Produziert wird nach der klassischen Methode champagnoise, also der Flaschengärung, und nach der Reservoir-Methode, das heisst in grossen Tanks. Den Hauptabsatz macht man mit dem Bagrationi-Sekt nach der Reservoir-Methode, der im Handel etwa 4,50 GEL kostet. In diesem Marktsegment hält Bagrationi nach eigenen Angaben rund 70 % des georgischen Marktes.
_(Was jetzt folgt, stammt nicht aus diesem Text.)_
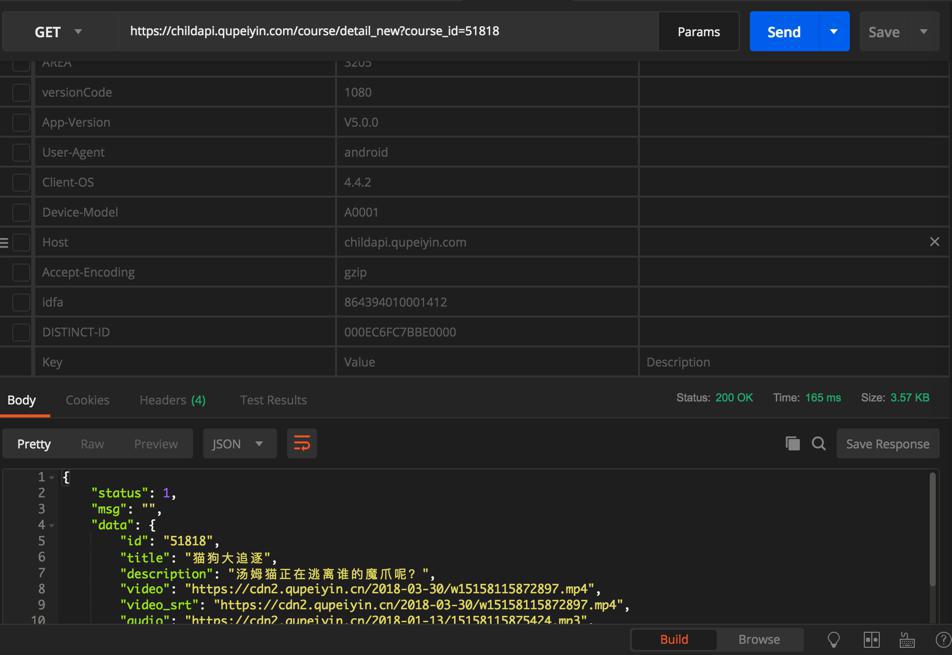Enable the User-Agent header checkbox
Image resolution: width=952 pixels, height=655 pixels.
20,152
Der klassische Sekt, der auf der Flasche vergoren wird, kostet in Georgien etwa 5 - 6 GEL. Derzeit lebt man noch von alten Lägern, aber im Jahr 2004 kommt der erste "Champagner" aus eigener Produktion auf den Markt.

Die Firma hat rund 150 Beschäftigte, inklusive der Repräsentanz in Moskau. Die Gehälter liegen bei den Arbeitern bei 120 - 180 GEL, bei Führungspersonal auf der Abteilungsebene bei 500 - 600 GEL.

Die Ziele für die nächsten Jahre sind klar umrissen: Erstens die Position als georgischer Marktführer halten, zweitens den russischen Markt auf rund 1 Million Flaschen pro Jahr wieder aufbauen und drittens neue Absatzmärkte suchen. Im Jahr 2005 will Irakli Gegeschidse seinen Investoren eine Jahresproduktion von 5 Millionen Flaschen präsentieren.

Aber im Aufbau neuer Märkte liegt sein grösstes Problem. Seine Investoren sind reine Finanzleute, sie haben kaum Ahnung von Marketing und schon gar keine Kontakte im Markt. So sucht er seit einiger Zeit nach strategischen Partnern im Ausland, die vor allem Marketing und Vertrieb der georgischen Sekte übernehmen sollen. Bei Henkell in Wiesbaden hat er schon mal nachgefragt, im vergangenen Jahr war eine Marketingmanagerin der Konzernzentrale für einige Tage in Tbilissi. Bei einer Kooperation mit der Weltmarke aus Hessen müssten sich die neuen Partner in Georgien gar nicht erst lange eingewöhnen. Denn bei Bagrationi in Tbilissi siehts aus wie zu Hause bei Henkells und wenn auch nur im luxuriösen Treppenhaus des ansonsten eher sozialistisch überdimensionierten Fabrikbaus.